Der Online-Versandhändler Amazon darf Kundinnen und Kunden in der Suchmaschine Google nicht mit bekannten Markennamen auf Konkurrenzangebote locken. Das hat der Bundesgerichtshof (BGH) in einem Grundsatzurteil (I ZR 29-18) entschieden und verurteilte Amazon auf Unterlassung. Das Gericht bestätigte damit eine Entscheidung des Oberlandesgerichts München. 

Geklagt hatte der Outdoor-Ausrüster Ortlieb. Der fränkische Hersteller unter anderem von Fahrrad-Gepäcktaschen und Rucksäcken bietet selbst keine Produkte über Amazon an.

Wer auf einer Internet-Suchmaschine "Ortlieb Fahrradtasche", "Ortlieb Gepäcktasche" oder "Ortlieb Outlet" eingibt, landet bei einer Amazon-Anzeige für Ortlieb-Taschen. Nach deren Anklicken erscheint dann jedoch eine Liste, die auch viele Produkte anderer Hersteller enthält. Bereits das Oberlandesgericht München hatte darin eine Ausbeutung der Marke als "Lotse" gesehen.

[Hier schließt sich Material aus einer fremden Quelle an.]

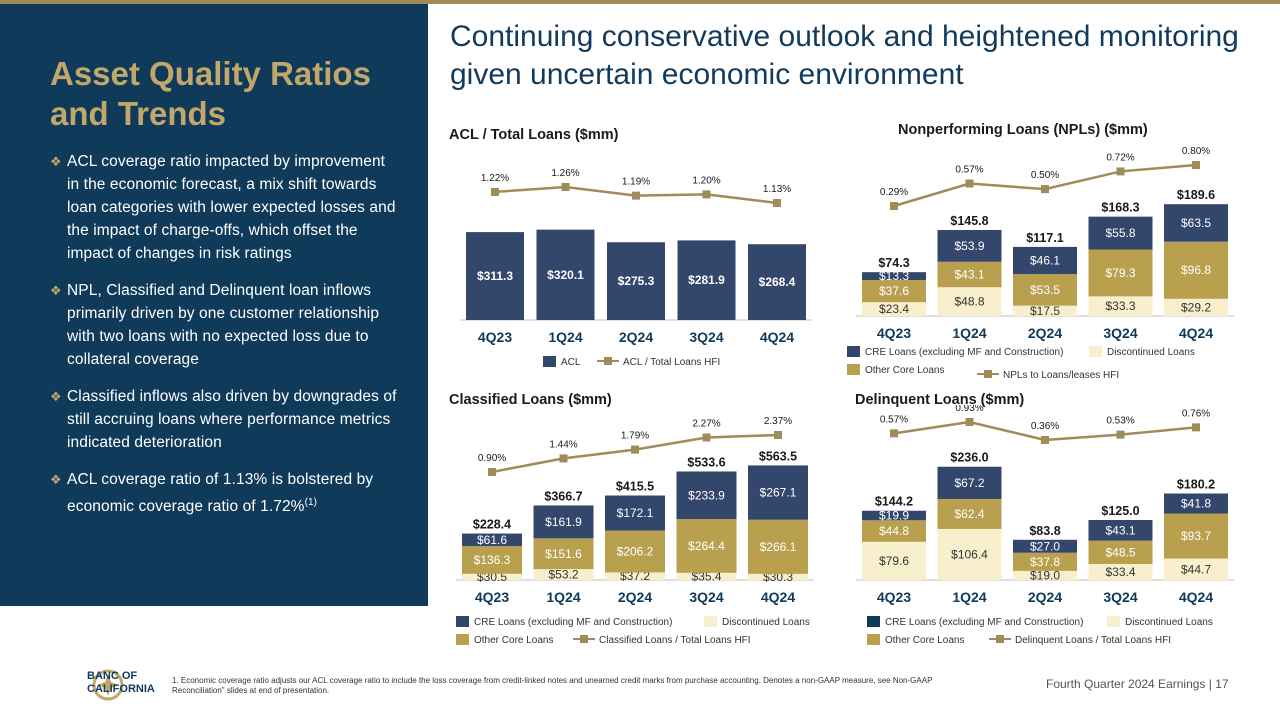 The width and height of the screenshot is (1280, 720). What do you see at coordinates (988, 374) in the screenshot?
I see `legend-marker-swatch` at bounding box center [988, 374].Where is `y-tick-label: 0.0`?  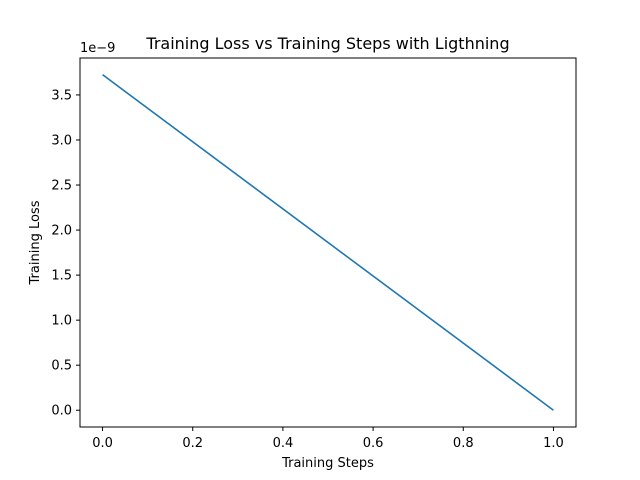 y-tick-label: 0.0 is located at coordinates (62, 412).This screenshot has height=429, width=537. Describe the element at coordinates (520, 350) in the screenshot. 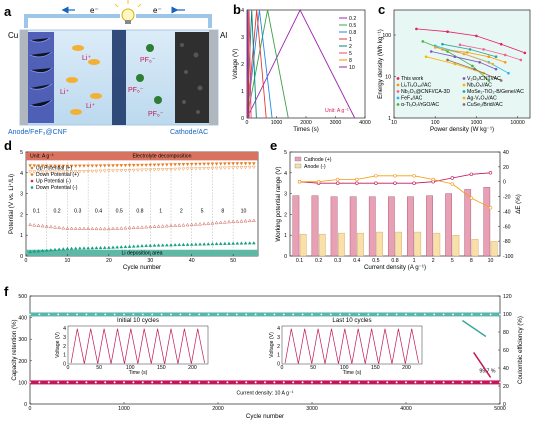

I see `y2-axis-label: Coulombic efficiency (%)` at that location.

Nutzerinnen und Nutzer erwarteten aufgrund der Gestaltung der Anzeige, dass nur dazu passende Angebote angezeigt würden.

In einem früheren Verfahren war Ortlieb mit einer Unterlassungsklage gegen Amazon gescheitert. Damals ging es um Interessenten, die direkt auf der Amazon-Seite nach Ortlieb-Fahrradtaschen suchen. Hier sind laut BGH Listen zulässig, die auch Angebote anderer Hersteller enthalten, wenn das deutlich genug erkennbar ist.